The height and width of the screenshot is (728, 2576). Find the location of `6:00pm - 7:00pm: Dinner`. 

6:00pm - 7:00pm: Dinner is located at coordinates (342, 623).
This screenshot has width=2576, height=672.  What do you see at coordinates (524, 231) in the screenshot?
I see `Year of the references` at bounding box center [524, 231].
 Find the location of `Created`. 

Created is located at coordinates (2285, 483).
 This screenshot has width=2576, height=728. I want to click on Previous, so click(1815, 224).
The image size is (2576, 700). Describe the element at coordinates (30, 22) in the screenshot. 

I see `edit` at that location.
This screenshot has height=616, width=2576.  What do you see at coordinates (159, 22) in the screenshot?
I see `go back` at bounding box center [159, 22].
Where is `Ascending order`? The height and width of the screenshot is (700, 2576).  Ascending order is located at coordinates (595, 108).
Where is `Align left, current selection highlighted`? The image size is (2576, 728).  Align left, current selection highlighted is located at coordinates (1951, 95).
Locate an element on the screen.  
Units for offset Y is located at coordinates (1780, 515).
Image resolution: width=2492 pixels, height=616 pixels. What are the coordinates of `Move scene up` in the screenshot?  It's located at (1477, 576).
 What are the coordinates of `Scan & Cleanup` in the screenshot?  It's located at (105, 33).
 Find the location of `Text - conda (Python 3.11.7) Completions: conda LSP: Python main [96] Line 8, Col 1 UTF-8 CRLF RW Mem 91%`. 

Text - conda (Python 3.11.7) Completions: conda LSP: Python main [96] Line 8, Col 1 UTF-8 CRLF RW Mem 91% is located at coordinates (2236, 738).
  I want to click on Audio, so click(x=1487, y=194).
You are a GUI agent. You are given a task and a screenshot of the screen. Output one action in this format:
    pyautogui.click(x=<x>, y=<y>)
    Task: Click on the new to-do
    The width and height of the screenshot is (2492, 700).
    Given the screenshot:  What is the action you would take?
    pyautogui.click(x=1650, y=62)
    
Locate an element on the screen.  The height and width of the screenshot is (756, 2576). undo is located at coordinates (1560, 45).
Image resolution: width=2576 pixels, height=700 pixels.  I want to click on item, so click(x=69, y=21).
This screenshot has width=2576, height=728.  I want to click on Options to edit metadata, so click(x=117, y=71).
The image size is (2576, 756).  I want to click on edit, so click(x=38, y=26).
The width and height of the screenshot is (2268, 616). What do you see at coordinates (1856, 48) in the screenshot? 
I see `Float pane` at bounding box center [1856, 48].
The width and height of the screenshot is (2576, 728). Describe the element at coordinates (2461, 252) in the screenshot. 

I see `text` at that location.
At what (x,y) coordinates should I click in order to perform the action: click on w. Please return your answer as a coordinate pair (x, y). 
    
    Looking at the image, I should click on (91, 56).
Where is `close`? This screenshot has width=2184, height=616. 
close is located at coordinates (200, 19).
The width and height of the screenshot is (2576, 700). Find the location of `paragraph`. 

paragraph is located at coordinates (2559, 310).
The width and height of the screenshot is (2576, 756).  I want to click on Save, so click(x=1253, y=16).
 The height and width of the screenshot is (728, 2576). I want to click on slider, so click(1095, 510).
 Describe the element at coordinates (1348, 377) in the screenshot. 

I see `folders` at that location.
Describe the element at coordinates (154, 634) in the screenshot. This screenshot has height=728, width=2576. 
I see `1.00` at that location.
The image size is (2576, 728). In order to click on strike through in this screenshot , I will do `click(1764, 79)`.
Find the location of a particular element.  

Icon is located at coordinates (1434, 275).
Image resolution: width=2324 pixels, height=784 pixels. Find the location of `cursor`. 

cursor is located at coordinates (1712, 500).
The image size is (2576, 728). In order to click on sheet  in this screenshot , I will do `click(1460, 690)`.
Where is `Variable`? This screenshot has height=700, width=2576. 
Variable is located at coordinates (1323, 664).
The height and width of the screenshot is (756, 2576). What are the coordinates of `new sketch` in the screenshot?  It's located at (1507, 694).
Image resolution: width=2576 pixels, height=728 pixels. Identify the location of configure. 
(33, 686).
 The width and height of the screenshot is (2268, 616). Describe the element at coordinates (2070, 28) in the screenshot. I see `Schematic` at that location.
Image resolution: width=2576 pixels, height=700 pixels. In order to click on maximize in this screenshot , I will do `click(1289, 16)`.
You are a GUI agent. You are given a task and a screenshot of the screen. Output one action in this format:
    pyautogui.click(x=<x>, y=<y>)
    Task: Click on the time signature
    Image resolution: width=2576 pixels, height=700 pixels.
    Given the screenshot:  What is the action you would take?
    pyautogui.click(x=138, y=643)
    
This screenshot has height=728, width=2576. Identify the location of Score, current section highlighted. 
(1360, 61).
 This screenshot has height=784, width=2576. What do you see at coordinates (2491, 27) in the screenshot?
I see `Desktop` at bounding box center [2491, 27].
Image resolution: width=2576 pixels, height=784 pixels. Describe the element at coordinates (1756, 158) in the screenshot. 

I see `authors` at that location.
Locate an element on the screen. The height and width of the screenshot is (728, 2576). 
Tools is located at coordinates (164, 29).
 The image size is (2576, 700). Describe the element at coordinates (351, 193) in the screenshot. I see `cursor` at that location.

*WHAT TO WORK ON*: Convert all of the items above into a JSON array of strings, with one string per line and blank lines omitted.

*TASK RESULT*:
[
  "The height and width of the screenshot is (728, 2576). Find the location of `6:00pm - 7:00pm: Dinner`. ",
  "6:00pm - 7:00pm: Dinner is located at coordinates (342, 623).",
  "This screenshot has width=2576, height=672.  What do you see at coordinates (524, 231) in the screenshot?",
  "I see `Year of the references` at bounding box center [524, 231].",
  " Find the location of `Created`. ",
  "Created is located at coordinates (2285, 483).",
  " This screenshot has width=2576, height=728. I want to click on Previous, so click(1815, 224).",
  "The image size is (2576, 700). Describe the element at coordinates (30, 22) in the screenshot. ",
  "I see `edit` at that location.",
  "This screenshot has height=616, width=2576.  What do you see at coordinates (159, 22) in the screenshot?",
  "I see `go back` at bounding box center [159, 22].",
  "Where is `Ascending order`? The height and width of the screenshot is (700, 2576).  Ascending order is located at coordinates (595, 108).",
  "Where is `Align left, current selection highlighted`? The image size is (2576, 728).  Align left, current selection highlighted is located at coordinates (1951, 95).",
  "Locate an element on the screen.  ",
  "Units for offset Y is located at coordinates (1780, 515).",
  "Image resolution: width=2492 pixels, height=616 pixels. What are the coordinates of `Move scene up` in the screenshot?  It's located at (1477, 576).",
  " What are the coordinates of `Scan & Cleanup` in the screenshot?  It's located at (105, 33).",
  " Find the location of `Text - conda (Python 3.11.7) Completions: conda LSP: Python main [96] Line 8, Col 1 UTF-8 CRLF RW Mem 91%`. ",
  "Text - conda (Python 3.11.7) Completions: conda LSP: Python main [96] Line 8, Col 1 UTF-8 CRLF RW Mem 91% is located at coordinates (2236, 738).",
  "  I want to click on Audio, so click(x=1487, y=194).",
  "You are a GUI agent. You are given a task and a screenshot of the screen. Output one action in this format:",
  "    pyautogui.click(x=<x>, y=<y>)",
  "    Task: Click on the new to-do",
  "    The width and height of the screenshot is (2492, 700).",
  "    Given the screenshot:  What is the action you would take?",
  "    pyautogui.click(x=1650, y=62)",
  "Locate an element on the screen.  The height and width of the screenshot is (756, 2576). undo is located at coordinates (1560, 45).",
  "Image resolution: width=2576 pixels, height=700 pixels.  I want to click on item, so click(x=69, y=21).",
  "This screenshot has width=2576, height=728.  I want to click on Options to edit metadata, so click(x=117, y=71).",
  "The image size is (2576, 756).  I want to click on edit, so click(x=38, y=26).",
  "The width and height of the screenshot is (2268, 616). What do you see at coordinates (1856, 48) in the screenshot? ",
  "I see `Float pane` at bounding box center [1856, 48].",
  "The width and height of the screenshot is (2576, 728). Describe the element at coordinates (2461, 252) in the screenshot. ",
  "I see `text` at that location.",
  "At what (x,y) coordinates should I click in order to perform the action: click on w. Please return your answer as a coordinate pair (x, y). ",
  "    Looking at the image, I should click on (91, 56).",
  "Where is `close`? This screenshot has width=2184, height=616. ",
  "close is located at coordinates (200, 19).",
  "The width and height of the screenshot is (2576, 700). Find the location of `paragraph`. ",
  "paragraph is located at coordinates (2559, 310).",
  "The width and height of the screenshot is (2576, 756).  I want to click on Save, so click(x=1253, y=16).",
  " The height and width of the screenshot is (728, 2576). I want to click on slider, so click(1095, 510).",
  " Describe the element at coordinates (1348, 377) in the screenshot. ",
  "I see `folders` at that location.",
  "Describe the element at coordinates (154, 634) in the screenshot. This screenshot has height=728, width=2576. ",
  "I see `1.00` at that location.",
  "The image size is (2576, 728). In order to click on strike through in this screenshot , I will do `click(1764, 79)`.",
  "Find the location of a particular element.  ",
  "Icon is located at coordinates (1434, 275).",
  "Image resolution: width=2324 pixels, height=784 pixels. Find the location of `cursor`. ",
  "cursor is located at coordinates (1712, 500).",
  "The image size is (2576, 728). In order to click on sheet  in this screenshot , I will do `click(1460, 690)`.",
  "Where is `Variable`? This screenshot has height=700, width=2576. ",
  "Variable is located at coordinates (1323, 664).",
  "The height and width of the screenshot is (756, 2576). What are the coordinates of `new sketch` in the screenshot?  It's located at (1507, 694).",
  "Image resolution: width=2576 pixels, height=728 pixels. Identify the location of configure. ",
  "(33, 686).",
  " The width and height of the screenshot is (2268, 616). Describe the element at coordinates (2070, 28) in the screenshot. I see `Schematic` at that location.",
  "Image resolution: width=2576 pixels, height=700 pixels. In order to click on maximize in this screenshot , I will do `click(1289, 16)`.",
  "You are a GUI agent. You are given a task and a screenshot of the screen. Output one action in this format:",
  "    pyautogui.click(x=<x>, y=<y>)",
  "    Task: Click on the time signature",
  "    Image resolution: width=2576 pixels, height=700 pixels.",
  "    Given the screenshot:  What is the action you would take?",
  "    pyautogui.click(x=138, y=643)",
  "This screenshot has height=728, width=2576. Identify the location of Score, current section highlighted. ",
  "(1360, 61).",
  " This screenshot has height=784, width=2576. What do you see at coordinates (2491, 27) in the screenshot?",
  "I see `Desktop` at bounding box center [2491, 27].",
  "Image resolution: width=2576 pixels, height=784 pixels. Describe the element at coordinates (1756, 158) in the screenshot. ",
  "I see `authors` at that location.",
  "Locate an element on the screen. The height and width of the screenshot is (728, 2576). ",
  "Tools is located at coordinates (164, 29).",
  " The image size is (2576, 700). Describe the element at coordinates (351, 193) in the screenshot. I see `cursor` at that location."
]